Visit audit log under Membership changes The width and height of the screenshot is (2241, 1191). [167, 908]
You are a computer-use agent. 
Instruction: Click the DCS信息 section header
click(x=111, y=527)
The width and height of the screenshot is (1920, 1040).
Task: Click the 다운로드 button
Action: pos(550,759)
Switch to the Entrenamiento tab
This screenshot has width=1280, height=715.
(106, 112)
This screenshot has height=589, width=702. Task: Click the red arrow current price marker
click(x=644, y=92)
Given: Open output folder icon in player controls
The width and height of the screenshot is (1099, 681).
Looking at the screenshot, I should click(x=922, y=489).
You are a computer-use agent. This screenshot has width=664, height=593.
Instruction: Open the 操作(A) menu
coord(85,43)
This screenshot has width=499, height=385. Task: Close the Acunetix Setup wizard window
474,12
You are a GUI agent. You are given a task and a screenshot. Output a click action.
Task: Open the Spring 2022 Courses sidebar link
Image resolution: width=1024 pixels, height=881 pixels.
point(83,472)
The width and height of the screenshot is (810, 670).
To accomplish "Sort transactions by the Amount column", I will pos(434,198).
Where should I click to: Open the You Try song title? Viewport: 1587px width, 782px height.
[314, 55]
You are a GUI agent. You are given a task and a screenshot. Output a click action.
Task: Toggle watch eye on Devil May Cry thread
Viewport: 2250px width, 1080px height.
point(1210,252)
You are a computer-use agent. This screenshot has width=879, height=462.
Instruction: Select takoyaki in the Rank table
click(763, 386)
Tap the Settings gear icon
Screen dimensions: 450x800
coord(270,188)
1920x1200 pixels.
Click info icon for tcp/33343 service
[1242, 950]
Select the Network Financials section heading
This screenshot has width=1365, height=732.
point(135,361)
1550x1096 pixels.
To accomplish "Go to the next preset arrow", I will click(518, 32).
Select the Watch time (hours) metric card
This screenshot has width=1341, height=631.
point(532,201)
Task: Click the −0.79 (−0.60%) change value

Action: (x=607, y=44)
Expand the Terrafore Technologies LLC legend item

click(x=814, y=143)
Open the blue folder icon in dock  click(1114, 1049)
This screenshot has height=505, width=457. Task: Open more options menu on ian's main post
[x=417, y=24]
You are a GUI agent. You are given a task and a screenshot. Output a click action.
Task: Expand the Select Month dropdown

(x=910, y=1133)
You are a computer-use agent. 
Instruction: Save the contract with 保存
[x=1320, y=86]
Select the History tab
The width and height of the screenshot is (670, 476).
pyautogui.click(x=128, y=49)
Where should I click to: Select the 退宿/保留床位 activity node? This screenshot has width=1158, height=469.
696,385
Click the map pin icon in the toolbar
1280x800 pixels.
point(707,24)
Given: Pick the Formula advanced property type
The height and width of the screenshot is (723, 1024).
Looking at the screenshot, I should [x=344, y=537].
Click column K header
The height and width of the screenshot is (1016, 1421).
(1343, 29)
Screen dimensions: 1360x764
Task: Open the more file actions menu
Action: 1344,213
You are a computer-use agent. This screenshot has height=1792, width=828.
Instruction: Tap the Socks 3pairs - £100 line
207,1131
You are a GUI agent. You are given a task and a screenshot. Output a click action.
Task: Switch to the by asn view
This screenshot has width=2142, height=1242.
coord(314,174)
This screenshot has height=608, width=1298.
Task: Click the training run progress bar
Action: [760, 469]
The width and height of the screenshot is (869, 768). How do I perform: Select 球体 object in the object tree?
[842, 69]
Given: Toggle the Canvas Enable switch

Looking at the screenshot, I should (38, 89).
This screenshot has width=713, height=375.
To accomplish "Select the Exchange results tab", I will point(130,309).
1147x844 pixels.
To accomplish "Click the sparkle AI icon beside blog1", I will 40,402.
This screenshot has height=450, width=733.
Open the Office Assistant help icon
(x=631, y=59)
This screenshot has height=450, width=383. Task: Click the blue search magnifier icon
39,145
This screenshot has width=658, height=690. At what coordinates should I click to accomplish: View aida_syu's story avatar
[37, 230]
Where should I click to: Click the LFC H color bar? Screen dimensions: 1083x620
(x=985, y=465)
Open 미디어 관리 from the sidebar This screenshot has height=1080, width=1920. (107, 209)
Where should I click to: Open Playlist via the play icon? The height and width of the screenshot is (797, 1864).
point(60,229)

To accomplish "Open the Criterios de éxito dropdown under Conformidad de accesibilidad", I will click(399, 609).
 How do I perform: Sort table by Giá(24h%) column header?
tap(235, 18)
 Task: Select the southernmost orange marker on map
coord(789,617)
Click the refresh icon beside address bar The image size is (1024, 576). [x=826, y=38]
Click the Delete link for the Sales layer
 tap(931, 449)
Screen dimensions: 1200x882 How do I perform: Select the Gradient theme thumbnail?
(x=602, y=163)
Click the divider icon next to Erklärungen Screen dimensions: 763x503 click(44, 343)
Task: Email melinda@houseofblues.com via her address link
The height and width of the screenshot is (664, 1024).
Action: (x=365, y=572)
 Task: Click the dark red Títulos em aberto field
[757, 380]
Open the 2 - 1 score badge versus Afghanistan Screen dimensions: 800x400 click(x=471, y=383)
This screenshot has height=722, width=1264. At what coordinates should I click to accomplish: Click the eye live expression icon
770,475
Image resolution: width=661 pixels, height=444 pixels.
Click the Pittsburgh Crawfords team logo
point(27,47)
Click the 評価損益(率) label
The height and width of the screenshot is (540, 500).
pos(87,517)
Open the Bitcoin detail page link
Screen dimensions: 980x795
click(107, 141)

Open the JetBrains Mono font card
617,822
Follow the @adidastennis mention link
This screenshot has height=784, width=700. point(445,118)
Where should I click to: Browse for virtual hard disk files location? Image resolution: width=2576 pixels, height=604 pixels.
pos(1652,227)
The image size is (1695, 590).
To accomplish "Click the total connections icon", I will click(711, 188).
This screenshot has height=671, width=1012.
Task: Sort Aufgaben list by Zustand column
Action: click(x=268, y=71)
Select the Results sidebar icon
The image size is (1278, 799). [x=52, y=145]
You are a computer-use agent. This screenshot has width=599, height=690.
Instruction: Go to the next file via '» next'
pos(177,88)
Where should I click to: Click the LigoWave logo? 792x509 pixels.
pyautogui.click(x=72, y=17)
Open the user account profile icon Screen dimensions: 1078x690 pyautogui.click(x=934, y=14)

### What is needed:
Reproduce verbatim the part of the records above that opens with the line containing "Tap the Settings gear icon" and closes with the line containing "point(135,361)", including both of those lines.

### Response for this exercise:
Tap the Settings gear icon
Screen dimensions: 450x800
coord(270,188)
1920x1200 pixels.
Click info icon for tcp/33343 service
[1242, 950]
Select the Network Financials section heading
This screenshot has width=1365, height=732.
point(135,361)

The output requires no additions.